---
license: apache-2.0
base_model: sarvamai/sarvam-30b
tags:
- text-generation-inference
- transformers
- fp8
- moe
---

# Sarvam-30B-FP8 (Energy-Efficient Quantized MoE)

This repository contains the FP8 quantized version of the **Sarvam-30B** Mixture of Experts (MoE) model, optimized for the **Resilient AI Challenge 2026**. 

Through precision-targeted quantization, the model footprint has been reduced from **~128GB to ~34.3GB** (a 3.7x compression ratio), allowing the entire model to run on a single 48GB VRAM GPU (e.g., RTX A6000 or L4), significantly reducing idle/active energy footprint while maintaining a very high recovery score.

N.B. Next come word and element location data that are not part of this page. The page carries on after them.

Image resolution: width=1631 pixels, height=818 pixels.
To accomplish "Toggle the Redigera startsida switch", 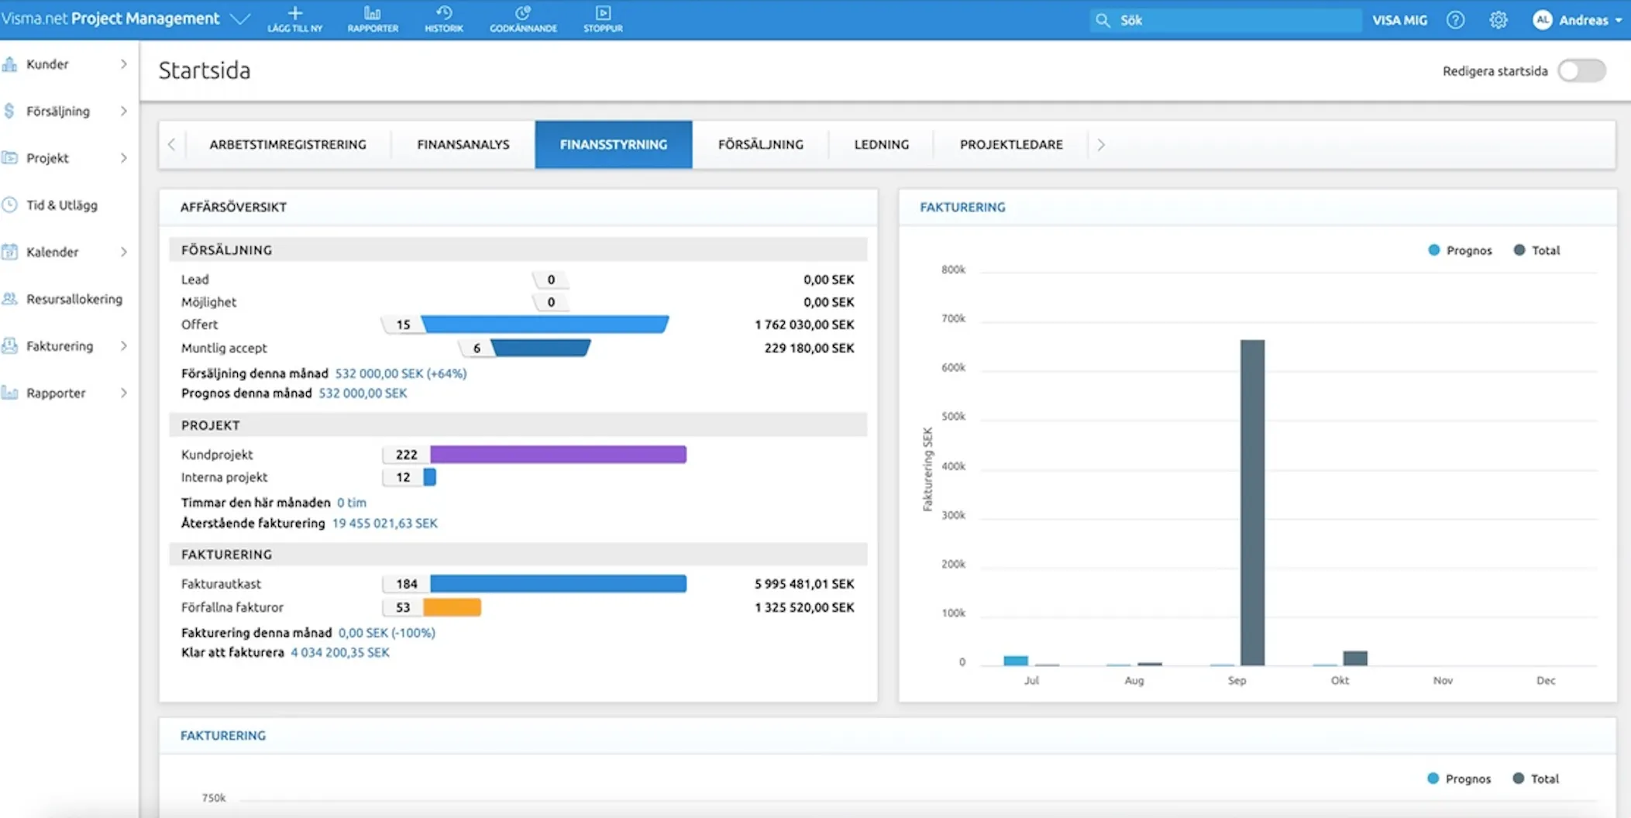I will 1582,70.
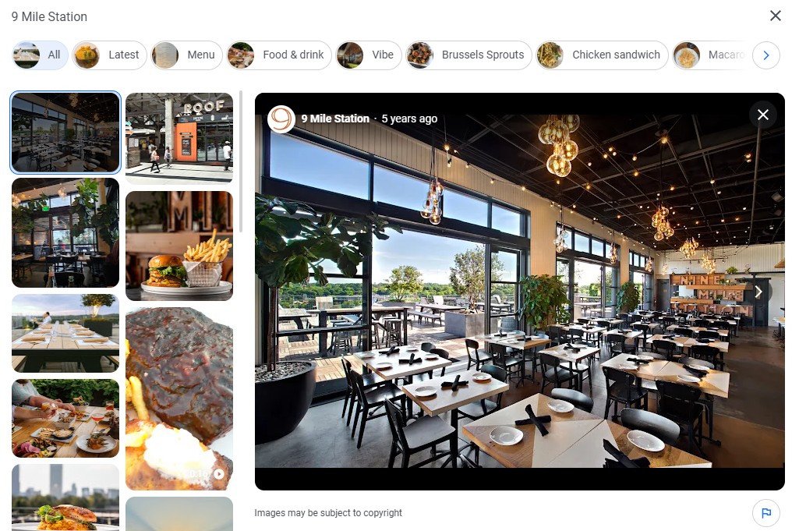Open the long rooftop table photo thumbnail
Viewport: 799px width, 531px height.
65,333

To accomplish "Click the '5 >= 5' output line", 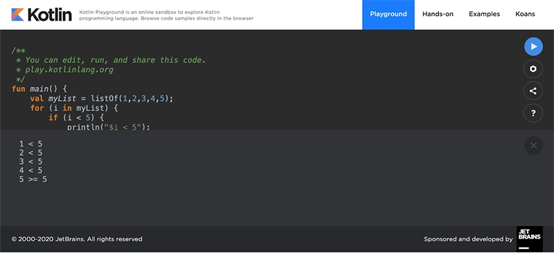I will point(33,179).
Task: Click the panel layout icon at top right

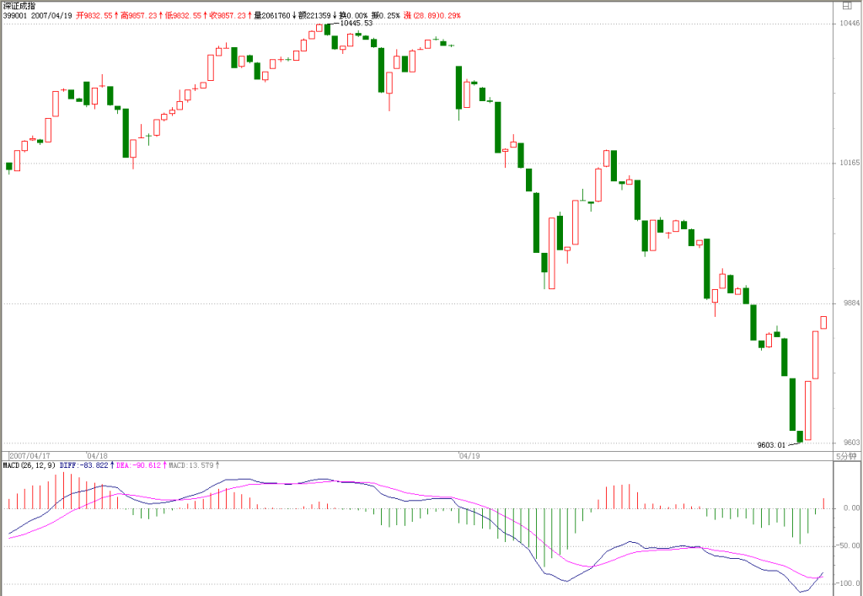Action: 847,6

## Compression Methodology

* **Precision Scheme**: FP8 (E4M3) quantization on weights and activations.
* **Target Layers**: All projection linear layers in the attention block and expert feed-forward networks (FFNs).
* **Protected Layers**: Embedding layers, layer normalizations, gating/routing networks, and the language modeling head (`lm_head`) are preserved in `bfloat16` to prevent quality degradation in token selection and routing.
* **Scaling**: Per-tensor static scaling factors were calculated to map the dynamic range of each weight matrix to FP8.

## Expected Performance & Energy Impact

* **Original Model VRAM**: ~128 GB (requires 3 GPUs)
* **Quantized Model VRAM**: **~34.3 GB** (runs on 1 GPU)
* **Expected Energy consumption**: **~50-60 Wh** (approx. 50% reduction from the 100 Wh baseline)
* **Expected Quality Recovery**: **~99.5%** of the original base model's score.

## Execution and Deployment

### 1. Running with Hugging Face Transformers
Make sure you have `transformers` and `accelerate` installed.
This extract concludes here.